A possibly natural way is to say that a company received an investment. However, if you are thinking of investment, you can say it has been secured by a company.

In the user interface, look at the directions of the arrows and think of X relationship Y and Y relationship X. For example:

How to name relations

In this case we are using two different verbs, but often the simple solution is to use active/passive, for example "saw and "seen by". Sometimes the inverse is the same property is the same, for example "brother of" or "spouse".

As a general rule, it is always best to keep things quite short. For example, source/is source of and so on.

For more information about the component that provides the navigation between relationally connected dashboards, see Relational Navigator.

Relations auto-discovery wizard

Siren Investigate can attempt to automatically identify the relational configuration between any set of Index Pattern Searches.

Go to the Management > Data Model > Relations page and click the Relations auto-discovery wizard button which is located on the right, below the relations.

image

Select the index pattern searches to analyze for relations. The default settings for the wizard are usually good enough, but you can check the other tabs for additional controls.

image

In the EID Patterns tab, a regular expression can be defined to identify particular types of data to match to EIDs e.g. URL, email address, IP address, and so on.

image

More generation parameters are available in the Advanced Parameters tab. The available presets are suited for most cases, but you can also edit complete parameters list for full control.

image

Click Ok to start the detection procedure.

Report

At the end of the detection process, all found relations are presented in a report.

The Suggested Relations tab displays found relations grouped by source endpoint (either a field or an Entity Identifier). Selecting a source endpoint will open the list of all its related target fields.

image

Fields in the report can be included or excluded from the output result by selecting or clearing the appropriate check box.

To provide a clear idea of the data connected in the relations, clicking a target field will open an exploitative window with 100 sample documents per endpoint with highlighted matched values.

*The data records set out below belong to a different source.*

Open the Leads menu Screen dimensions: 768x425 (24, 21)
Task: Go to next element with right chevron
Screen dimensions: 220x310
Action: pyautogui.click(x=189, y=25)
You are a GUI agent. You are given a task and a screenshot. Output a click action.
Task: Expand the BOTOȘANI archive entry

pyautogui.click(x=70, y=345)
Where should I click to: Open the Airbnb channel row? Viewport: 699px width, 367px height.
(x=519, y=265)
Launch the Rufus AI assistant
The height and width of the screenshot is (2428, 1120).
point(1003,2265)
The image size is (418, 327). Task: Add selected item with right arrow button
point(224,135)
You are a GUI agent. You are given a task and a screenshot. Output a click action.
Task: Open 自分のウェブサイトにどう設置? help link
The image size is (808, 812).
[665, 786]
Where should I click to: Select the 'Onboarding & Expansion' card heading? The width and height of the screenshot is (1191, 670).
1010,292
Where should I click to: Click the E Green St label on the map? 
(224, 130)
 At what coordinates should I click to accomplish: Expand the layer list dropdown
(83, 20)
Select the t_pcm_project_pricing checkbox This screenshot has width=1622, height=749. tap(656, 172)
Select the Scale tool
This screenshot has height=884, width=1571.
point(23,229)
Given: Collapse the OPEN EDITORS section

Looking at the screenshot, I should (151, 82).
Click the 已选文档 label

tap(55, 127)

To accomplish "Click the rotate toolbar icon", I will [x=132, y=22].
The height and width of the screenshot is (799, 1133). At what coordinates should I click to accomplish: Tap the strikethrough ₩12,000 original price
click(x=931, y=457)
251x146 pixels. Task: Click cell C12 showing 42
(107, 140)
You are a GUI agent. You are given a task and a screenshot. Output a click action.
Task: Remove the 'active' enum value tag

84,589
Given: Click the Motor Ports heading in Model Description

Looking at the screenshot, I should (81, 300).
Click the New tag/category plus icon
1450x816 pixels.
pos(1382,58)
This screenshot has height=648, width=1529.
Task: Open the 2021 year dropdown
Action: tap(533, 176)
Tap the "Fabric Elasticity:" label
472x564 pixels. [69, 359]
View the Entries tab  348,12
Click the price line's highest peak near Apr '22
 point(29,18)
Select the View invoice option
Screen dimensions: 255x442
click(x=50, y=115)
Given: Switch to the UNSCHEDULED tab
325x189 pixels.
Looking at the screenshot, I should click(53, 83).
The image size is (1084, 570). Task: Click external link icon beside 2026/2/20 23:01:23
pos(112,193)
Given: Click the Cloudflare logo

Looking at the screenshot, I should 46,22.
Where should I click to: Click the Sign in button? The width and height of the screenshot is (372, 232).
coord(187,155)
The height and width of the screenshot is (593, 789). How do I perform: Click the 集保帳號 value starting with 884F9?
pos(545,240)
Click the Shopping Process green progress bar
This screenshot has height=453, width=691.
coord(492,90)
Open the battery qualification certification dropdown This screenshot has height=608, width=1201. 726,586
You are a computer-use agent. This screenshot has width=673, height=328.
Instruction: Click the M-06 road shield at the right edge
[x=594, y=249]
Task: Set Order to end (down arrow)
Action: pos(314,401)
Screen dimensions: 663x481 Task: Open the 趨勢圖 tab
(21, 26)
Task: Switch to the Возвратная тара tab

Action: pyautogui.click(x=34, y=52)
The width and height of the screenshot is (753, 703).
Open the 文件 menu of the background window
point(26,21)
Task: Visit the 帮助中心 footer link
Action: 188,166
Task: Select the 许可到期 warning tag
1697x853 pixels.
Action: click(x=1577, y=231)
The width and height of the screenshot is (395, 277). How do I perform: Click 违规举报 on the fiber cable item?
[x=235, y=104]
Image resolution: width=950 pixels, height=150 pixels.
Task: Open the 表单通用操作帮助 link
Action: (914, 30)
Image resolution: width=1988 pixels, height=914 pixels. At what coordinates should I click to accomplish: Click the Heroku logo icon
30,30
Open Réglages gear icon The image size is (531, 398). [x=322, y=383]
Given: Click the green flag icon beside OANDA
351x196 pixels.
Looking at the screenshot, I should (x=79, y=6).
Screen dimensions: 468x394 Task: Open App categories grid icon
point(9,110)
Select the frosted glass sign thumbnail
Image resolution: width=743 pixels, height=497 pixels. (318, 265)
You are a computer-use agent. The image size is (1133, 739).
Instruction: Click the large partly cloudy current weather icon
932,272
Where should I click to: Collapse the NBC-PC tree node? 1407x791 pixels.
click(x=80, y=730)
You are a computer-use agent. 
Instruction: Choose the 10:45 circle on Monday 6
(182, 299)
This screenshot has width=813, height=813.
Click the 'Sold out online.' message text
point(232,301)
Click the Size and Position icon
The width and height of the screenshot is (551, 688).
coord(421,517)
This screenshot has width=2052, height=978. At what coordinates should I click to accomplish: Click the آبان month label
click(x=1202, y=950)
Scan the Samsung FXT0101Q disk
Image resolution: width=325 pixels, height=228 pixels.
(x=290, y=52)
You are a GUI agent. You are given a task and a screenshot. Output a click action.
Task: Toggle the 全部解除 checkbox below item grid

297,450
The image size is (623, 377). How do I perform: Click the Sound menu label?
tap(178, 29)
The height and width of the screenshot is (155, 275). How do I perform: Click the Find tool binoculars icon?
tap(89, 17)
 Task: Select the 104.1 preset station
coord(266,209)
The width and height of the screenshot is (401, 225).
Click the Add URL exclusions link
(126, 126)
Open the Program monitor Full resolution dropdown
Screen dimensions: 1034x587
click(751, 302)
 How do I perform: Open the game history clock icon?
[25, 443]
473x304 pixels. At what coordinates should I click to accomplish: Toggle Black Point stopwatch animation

You can change a source endpoint by clicking on the drop-down button before its name. This is sometimes useful to correct mistakes in the generation procedure, or if you prefer to have a different relation type (direct relation or passing through an Entity Identifier).

The name of Entity Identifiers is also editable. Note that assigning the same Entity Identifier name on two different sources will merge them into a single output identifier.

The Existing Relations tab in the report can be used to track the situation of existing relations in the data set against the reported relations. Note that Found relations in this tab don’t also appear as Suggested Relations, since they already exist and should not be duplicated.

image

For further insight about the generation process, you can inspect details about each analyzed field in the Per-Field Notes tab, and the full log of the procedure is available in the Log tab.

Temporary Relations

Click Ok to close the report and put all selected relations in a temporary state. They are shown in light blue in the Data Model page but will otherwise be ignored in other parts of Siren Investigate.

image

Temporary relations can also be seen in the graph.

image

The temporary state is useful to provide a final overview of the newly generated relations and enable further customization, as if they were manually inserted (for example, changing the link names).

Temporary relations are associated with the current browser session. If the browser closes, all temporary relations are lost.

You can review and save each temporary relation individually by clicking on the disk icon of its entry in the DataModel > Relations tab, while removing the entry will discard it permanently.

If you are sure that all the temporary auto-relations are fine, you can also click Save All in the upper info banner to save them in bulk. Conversely, click Remove All to discard all the temporary relations.

Saving an Index Pattern Search or Entity Identifier will also save all its temporary relations.